**Source data**
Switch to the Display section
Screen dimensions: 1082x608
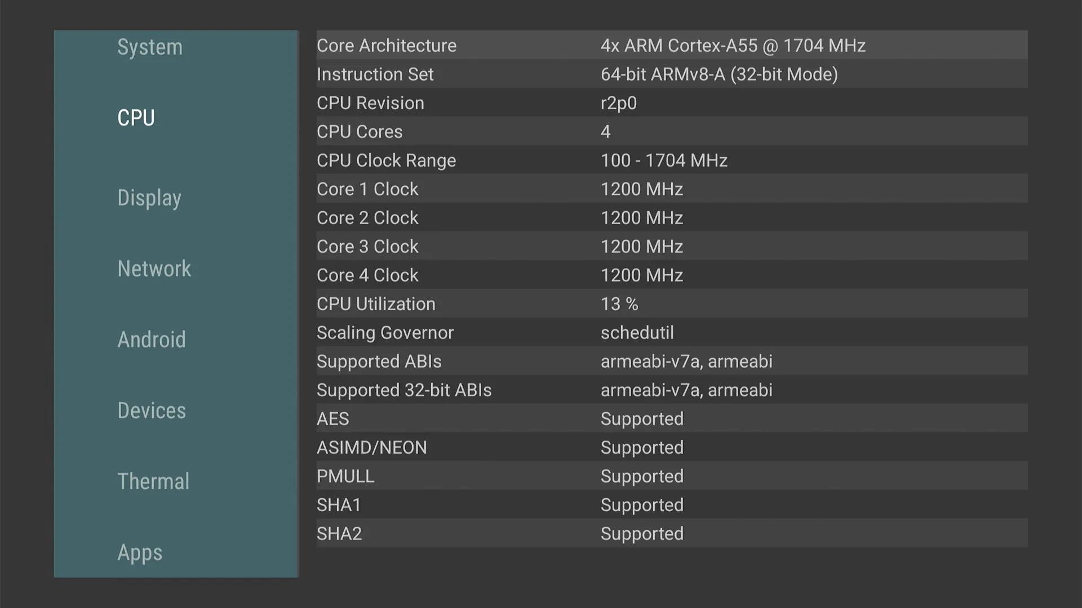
---
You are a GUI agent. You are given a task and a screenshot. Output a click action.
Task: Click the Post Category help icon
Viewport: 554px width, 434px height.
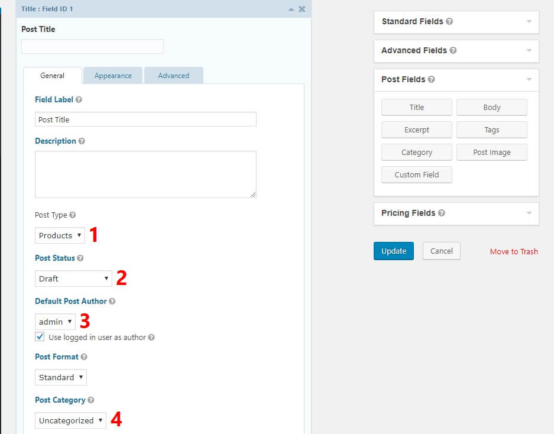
* * *
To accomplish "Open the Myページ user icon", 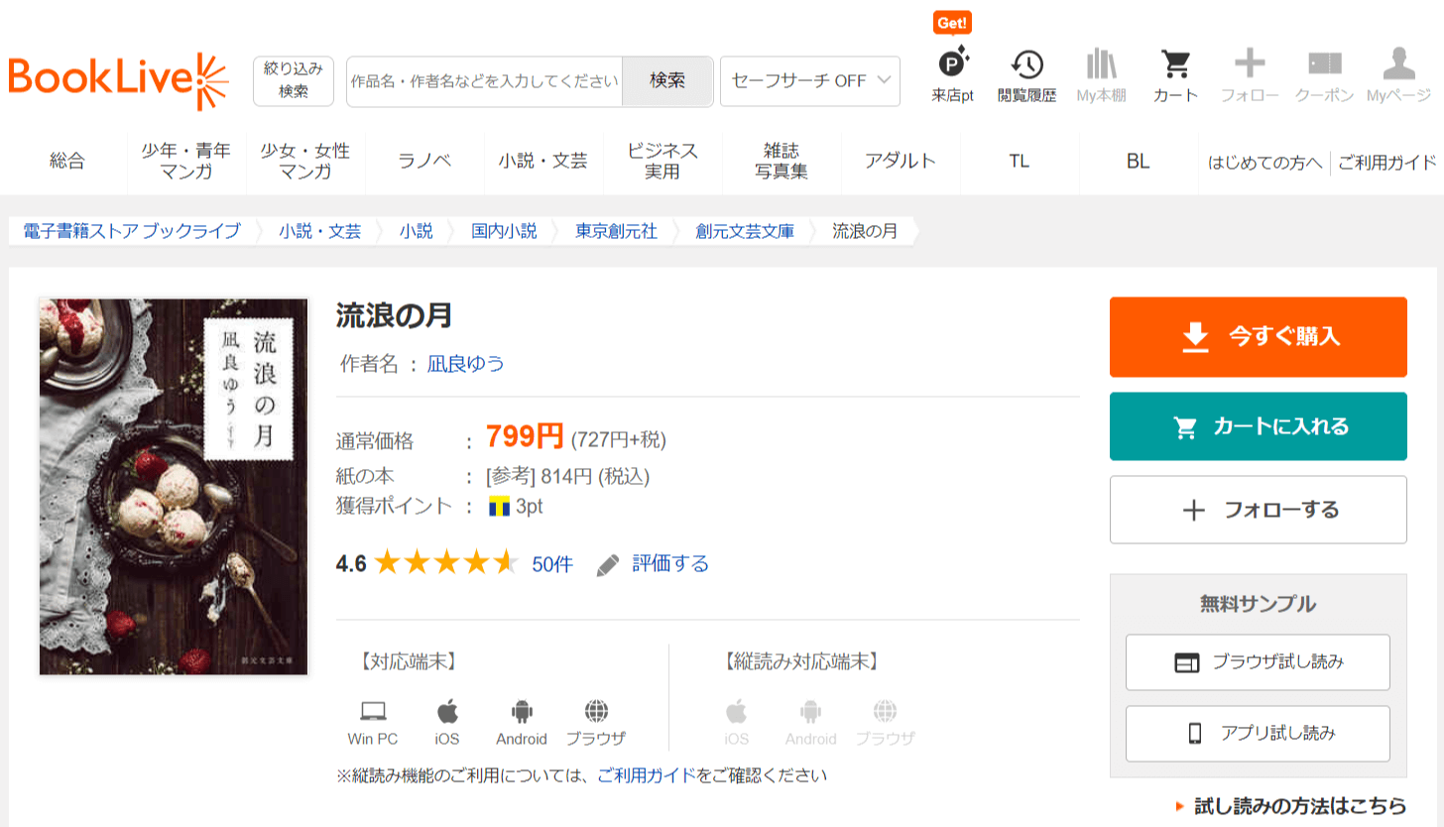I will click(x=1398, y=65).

**What this task involves**
Reproduce verbatim the lines from the line containing "Switch to the Display section" to the line containing "Screen dimensions: 1082x608", including both of those lines and no others.

**Correct output**
Switch to the Display section
Screen dimensions: 1082x608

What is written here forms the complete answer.